Obama’s campaign team initially ignored what they thought was a preposterous, scorn-worthy distraction. They thought the self-evident mendacity of the accusation that Obama was born in Kenya was sufficient defense for Obama. For instance, when Obama was born, at least three Hawaiian newspapers published notices of his birth. Microfilms of the notices were published on the Internet by the newspapers. Plus, it’s simply implausible that a teenage mother would leave the comfort of America and travel to Kenya, which she had never been to, to give birth to her child and then return to America after the birth.

When the whispering campaigns didn’t go away, Obama decided to confront them frontally. On June 12, 2008, his campaign team created a website called “Fight the Smears.” On the website Obama uploaded a scanned copy of his "Certificate of Live Birth," also called the short form birth certificate, which showed that he was born in Hawaii. The conspiracy theorists were not persuaded. They said the birth certificate was fake, was digitally altered to mask its forgery, and that it lacked the official stamp of the state of Hawaii.
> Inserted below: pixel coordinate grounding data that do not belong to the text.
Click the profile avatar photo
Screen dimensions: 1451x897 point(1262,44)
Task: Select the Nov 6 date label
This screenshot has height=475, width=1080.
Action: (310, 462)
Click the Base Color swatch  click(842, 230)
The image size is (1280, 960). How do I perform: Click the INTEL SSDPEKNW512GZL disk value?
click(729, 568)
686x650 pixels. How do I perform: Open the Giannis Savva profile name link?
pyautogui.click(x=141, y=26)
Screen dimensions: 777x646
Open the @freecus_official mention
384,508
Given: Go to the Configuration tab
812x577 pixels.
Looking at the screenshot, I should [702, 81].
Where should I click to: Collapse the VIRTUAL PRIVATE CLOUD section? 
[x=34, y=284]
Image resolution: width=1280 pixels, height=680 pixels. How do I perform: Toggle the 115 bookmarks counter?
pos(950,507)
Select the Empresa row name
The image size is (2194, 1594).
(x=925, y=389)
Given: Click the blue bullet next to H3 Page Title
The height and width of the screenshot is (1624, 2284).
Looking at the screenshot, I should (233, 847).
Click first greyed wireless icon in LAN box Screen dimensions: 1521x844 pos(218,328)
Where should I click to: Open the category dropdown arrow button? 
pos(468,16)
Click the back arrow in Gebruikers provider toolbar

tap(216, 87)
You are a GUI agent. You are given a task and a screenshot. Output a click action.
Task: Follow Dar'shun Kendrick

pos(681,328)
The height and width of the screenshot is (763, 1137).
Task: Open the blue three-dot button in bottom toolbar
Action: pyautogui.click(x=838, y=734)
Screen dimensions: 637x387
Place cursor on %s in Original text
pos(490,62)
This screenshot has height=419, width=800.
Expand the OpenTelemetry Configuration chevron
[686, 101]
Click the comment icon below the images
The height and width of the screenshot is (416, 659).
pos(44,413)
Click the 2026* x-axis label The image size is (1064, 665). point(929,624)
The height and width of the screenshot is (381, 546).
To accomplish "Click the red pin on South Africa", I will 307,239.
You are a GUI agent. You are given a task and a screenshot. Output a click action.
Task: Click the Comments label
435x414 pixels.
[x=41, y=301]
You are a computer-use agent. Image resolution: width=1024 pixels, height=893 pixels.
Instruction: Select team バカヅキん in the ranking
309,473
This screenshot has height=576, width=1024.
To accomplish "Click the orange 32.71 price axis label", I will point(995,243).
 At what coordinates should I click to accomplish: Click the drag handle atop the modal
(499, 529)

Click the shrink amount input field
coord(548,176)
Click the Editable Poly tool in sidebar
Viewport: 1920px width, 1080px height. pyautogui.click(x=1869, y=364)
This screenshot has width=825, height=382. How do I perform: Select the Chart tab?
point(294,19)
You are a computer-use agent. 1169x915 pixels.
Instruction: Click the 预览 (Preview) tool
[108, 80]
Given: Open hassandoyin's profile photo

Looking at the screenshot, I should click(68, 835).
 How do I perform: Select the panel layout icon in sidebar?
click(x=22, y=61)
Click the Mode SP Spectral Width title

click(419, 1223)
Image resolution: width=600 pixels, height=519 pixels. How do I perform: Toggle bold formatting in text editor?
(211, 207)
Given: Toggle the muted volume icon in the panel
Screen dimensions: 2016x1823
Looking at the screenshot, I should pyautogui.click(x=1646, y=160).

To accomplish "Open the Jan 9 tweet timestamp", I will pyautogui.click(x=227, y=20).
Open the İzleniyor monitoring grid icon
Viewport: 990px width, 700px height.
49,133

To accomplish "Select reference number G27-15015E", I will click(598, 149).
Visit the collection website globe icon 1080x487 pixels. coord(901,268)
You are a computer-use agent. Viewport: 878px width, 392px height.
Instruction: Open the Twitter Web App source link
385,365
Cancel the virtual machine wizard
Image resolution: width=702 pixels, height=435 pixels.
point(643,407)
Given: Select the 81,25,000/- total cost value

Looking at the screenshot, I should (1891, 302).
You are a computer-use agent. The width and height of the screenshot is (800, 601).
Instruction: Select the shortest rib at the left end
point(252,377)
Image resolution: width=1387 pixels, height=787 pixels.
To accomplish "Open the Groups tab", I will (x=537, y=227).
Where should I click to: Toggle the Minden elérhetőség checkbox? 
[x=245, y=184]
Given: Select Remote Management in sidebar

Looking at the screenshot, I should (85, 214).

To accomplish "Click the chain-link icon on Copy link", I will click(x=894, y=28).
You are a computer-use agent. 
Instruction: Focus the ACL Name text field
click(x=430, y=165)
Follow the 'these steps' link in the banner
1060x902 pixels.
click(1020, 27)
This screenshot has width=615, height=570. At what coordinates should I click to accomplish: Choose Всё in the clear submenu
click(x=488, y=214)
 They said they wanted Obama’s original, “long form birth certificate.” In 2011 Obama requested that authorities in Hawaii release his original birth certificate, which was uploaded onto the White House website. But it didn’t placate the conspiracy theorists. They still said it was a forgery.

Do you find any parallels here between American birthers and Nigerian WASCers? In the past couple of election cycles that Buhari has run for president, no one has called his educational qualification into question. He wasn’t a real threat. The social, cultural, and political basis of his popularity derived from narrow primordial confines.  He was chiefly popular among the people of the extreme north, whose votes are not sufficient to win him a national election, the cocksure confidence of his fanatical supporters notwithstanding. But this election cycle is different. Buhari is riding on the crest of the fierce wave of popular discontent against Jonathan’s rank incompetence. 

About the only places Buhari isn’t wildly popular are the southeast and the deep south whose combined electoral strength isn’t sufficient to deny him a victory. So there is nakedly transparent panic in Aso Rock. What to do? Well, enlist the news media—and social media— to, like Obama “birthers,” manufacture a phony controversy over his eligibility to run for president. Put him on the defensive. Say he has no school certificate. Keep saying it until you cause him to defend himself. When he does defend himself, pick holes in his defense, however illogical and puerile this may be. Ask for proof of his graduation from a secondary school. When he provides the proof, impeach the credibility of the proof. Say it’s a forgery.

This strategy is intended to achieve two results. One, it would slow Buhari’s ferociously rising momentum. He is expected to be bogged down with trying to refute the layers of malicious falsehoods they will continue to throw at him. Second, by keeping the issue in the news cycle up until election day, seeds of doubt about Buhari’s education, eligibility, and integrity may grow into rejection of his candidacy, especially among the undecided.

But, like birthers in America, I doubt that Nigerian WASCers can derail the unrelenting march of Buhari’s momentum. I only hope that the Buhari campaign team doesn’t allow Jonathan’s spin doctors to continue to define the main conversations of this election season. There are more pressing issues we should be talking about than the “O” level certificates of presidential candidates.

It’s frankly silly to obsess about the “O” level school certificate of a man who not only rose to the pinnacle of his military career but became the head of state of his country. In all this, though, it is the Nigerian military’s public statement on this issue that bothers me deeply. When a national military that can’t defeat a gang of domestic terrorists gets embroiled in dirty politicking, you know you’re in really perilous times.